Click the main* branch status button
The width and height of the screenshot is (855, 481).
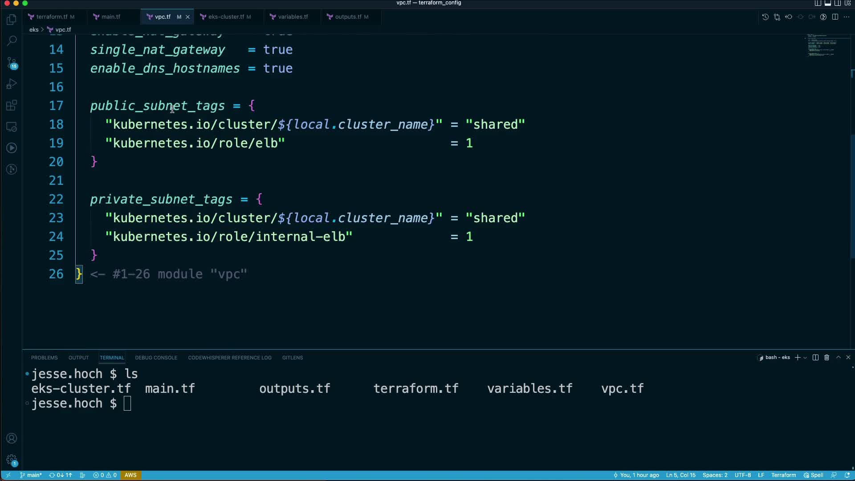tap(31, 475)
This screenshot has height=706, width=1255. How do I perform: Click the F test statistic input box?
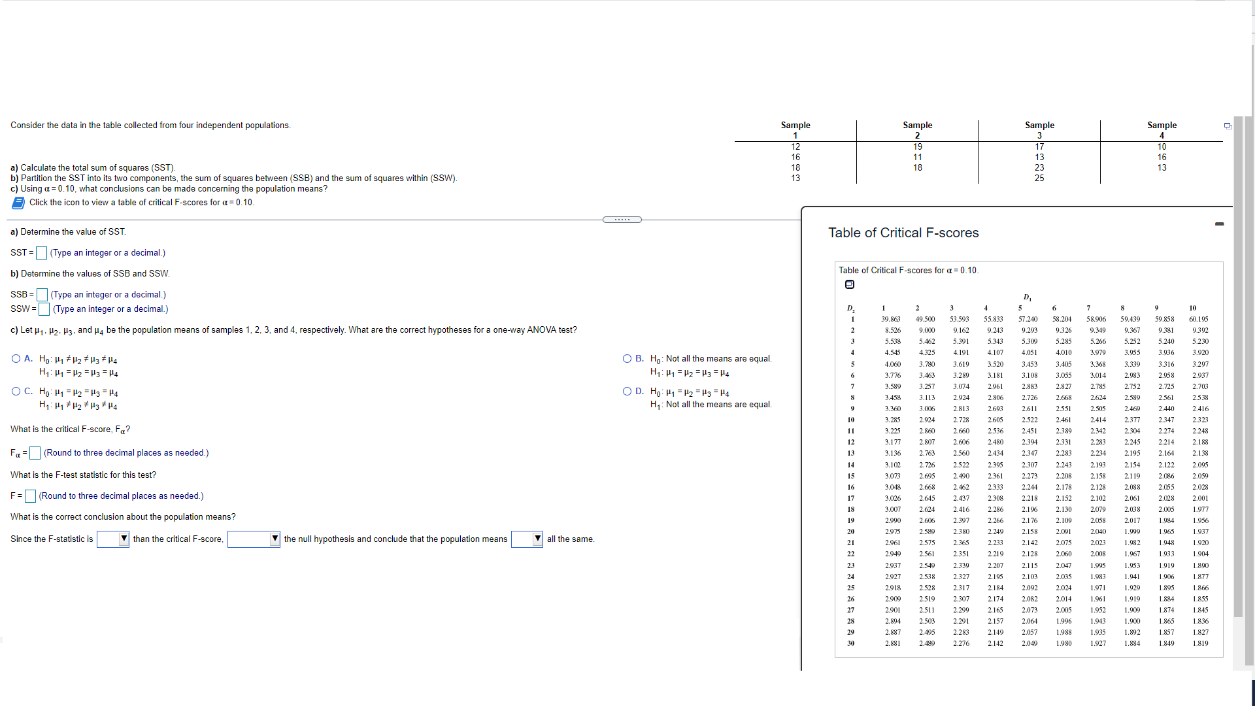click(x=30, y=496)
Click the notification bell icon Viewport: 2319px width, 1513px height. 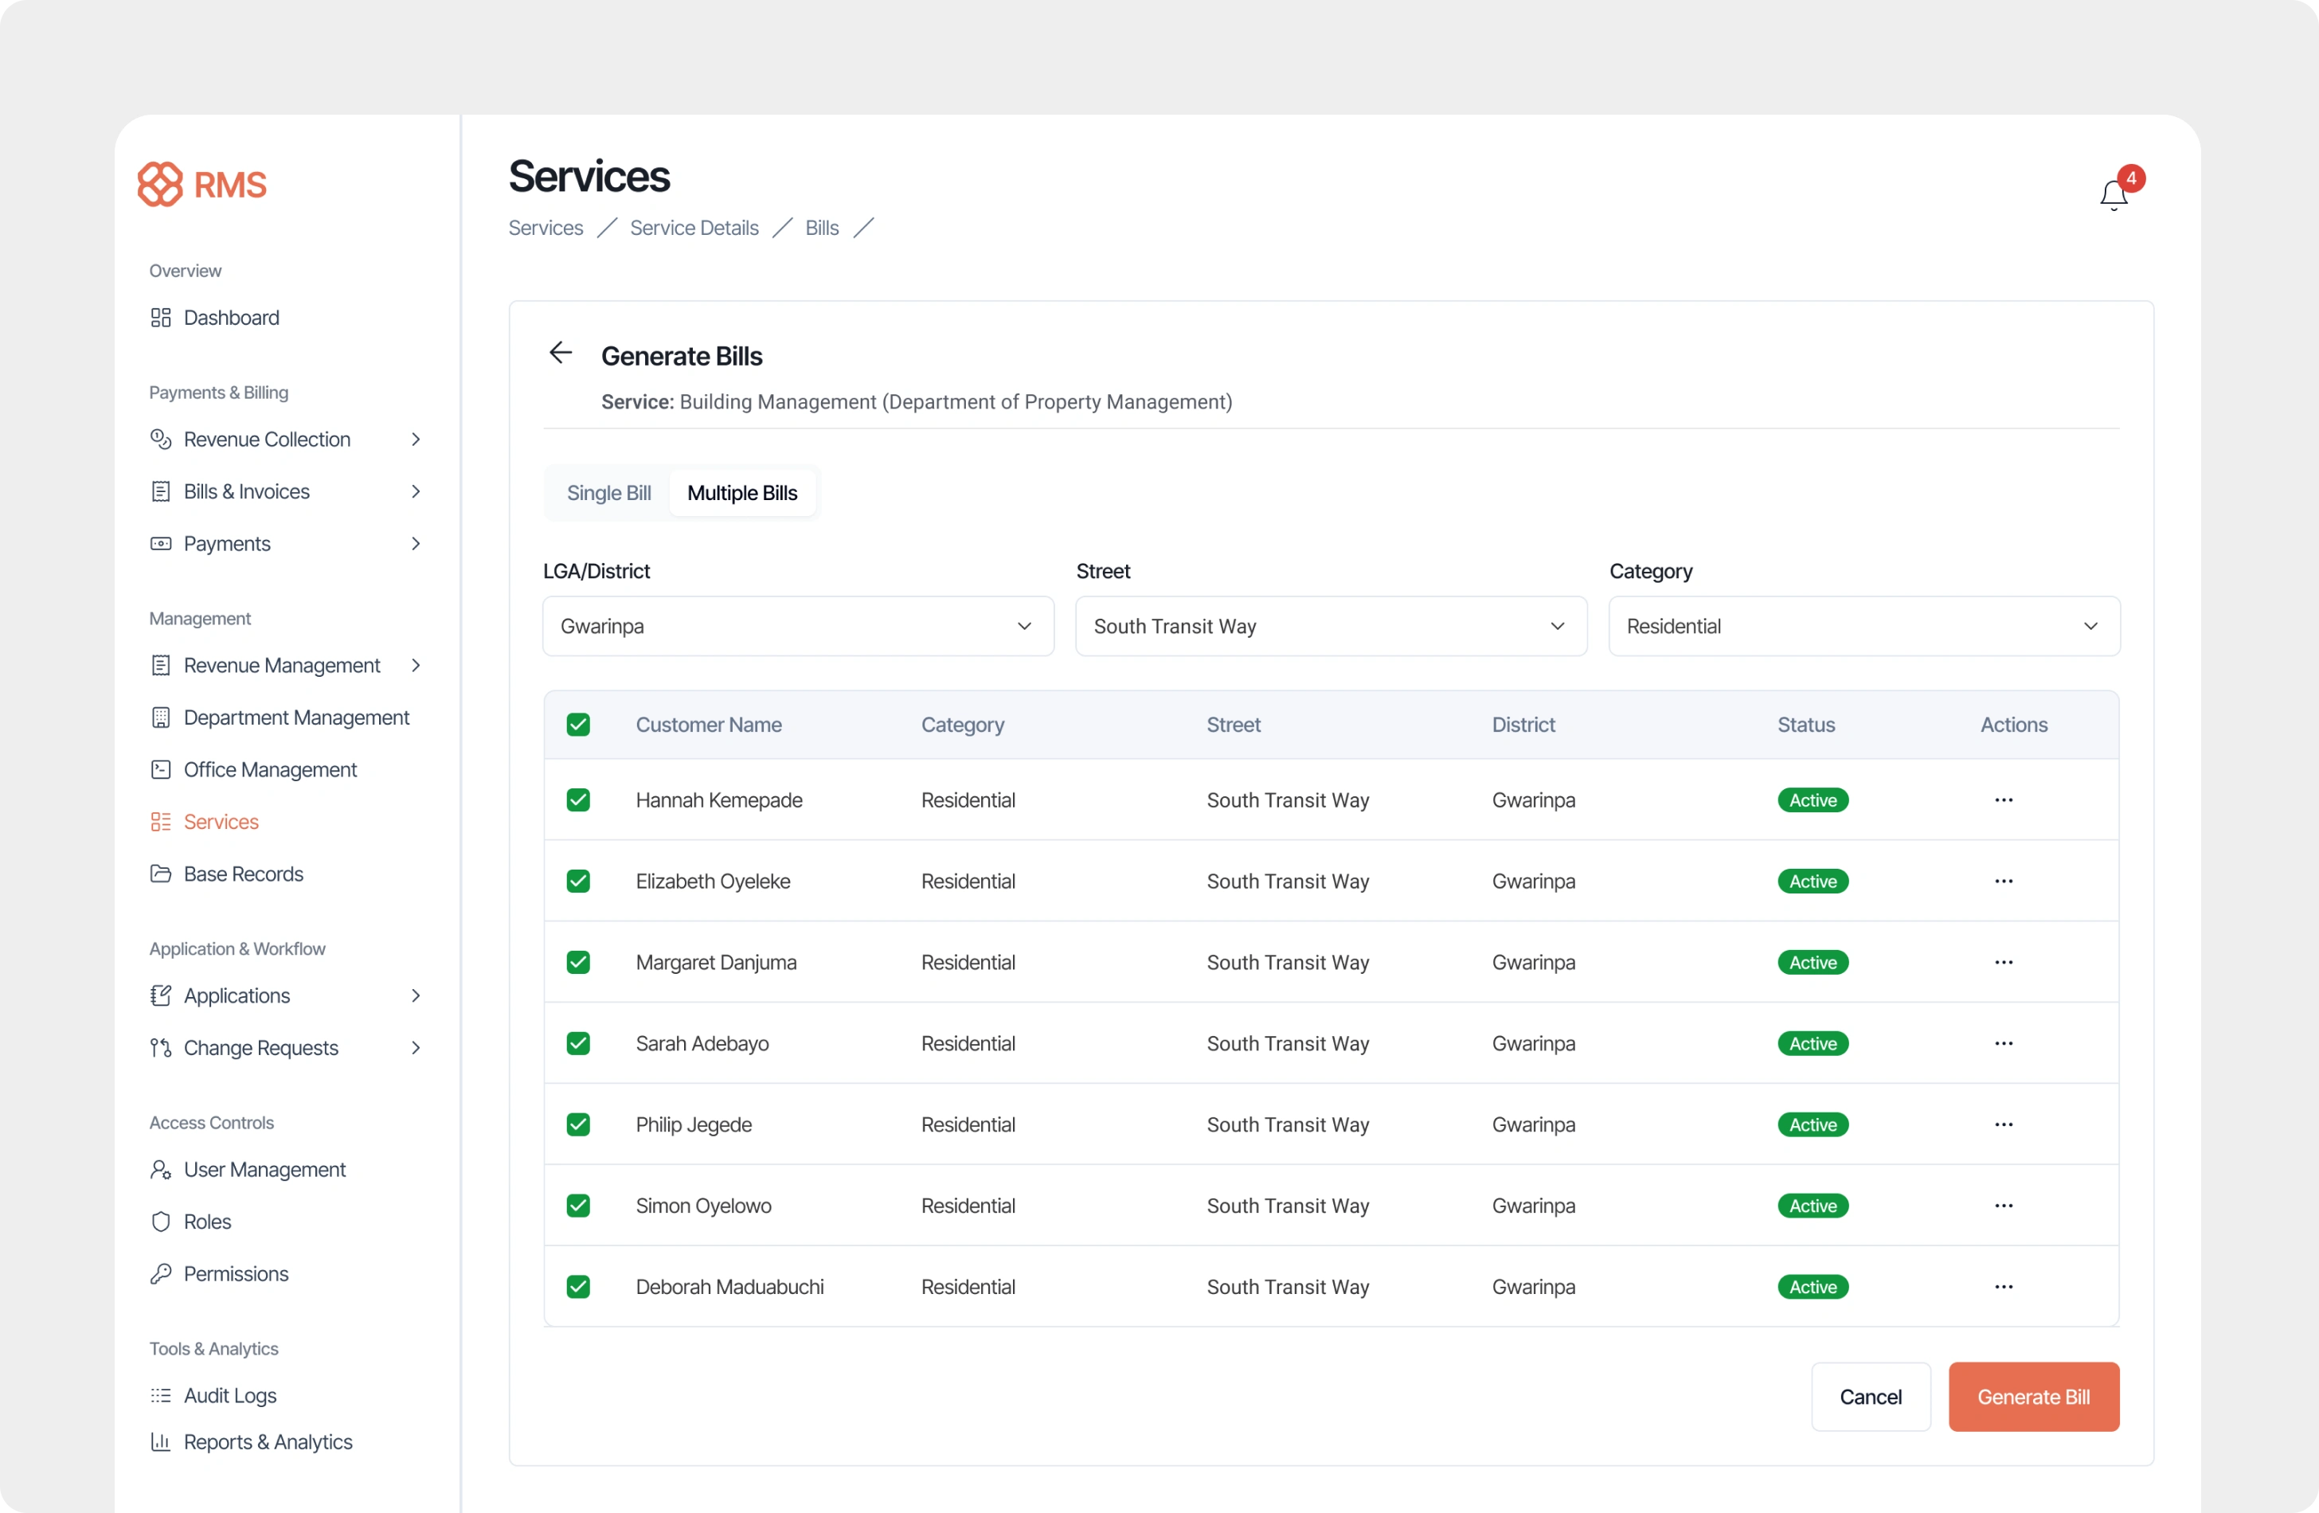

## Task to carry out
In your copy, include no pictures; print every line above exactly.

## Exercise solution
Click the main* branch status button
The width and height of the screenshot is (855, 481).
tap(31, 475)
This screenshot has height=706, width=1255. How do I perform: Click the F test statistic input box?
click(x=30, y=496)
Click the notification bell icon Viewport: 2319px width, 1513px height. 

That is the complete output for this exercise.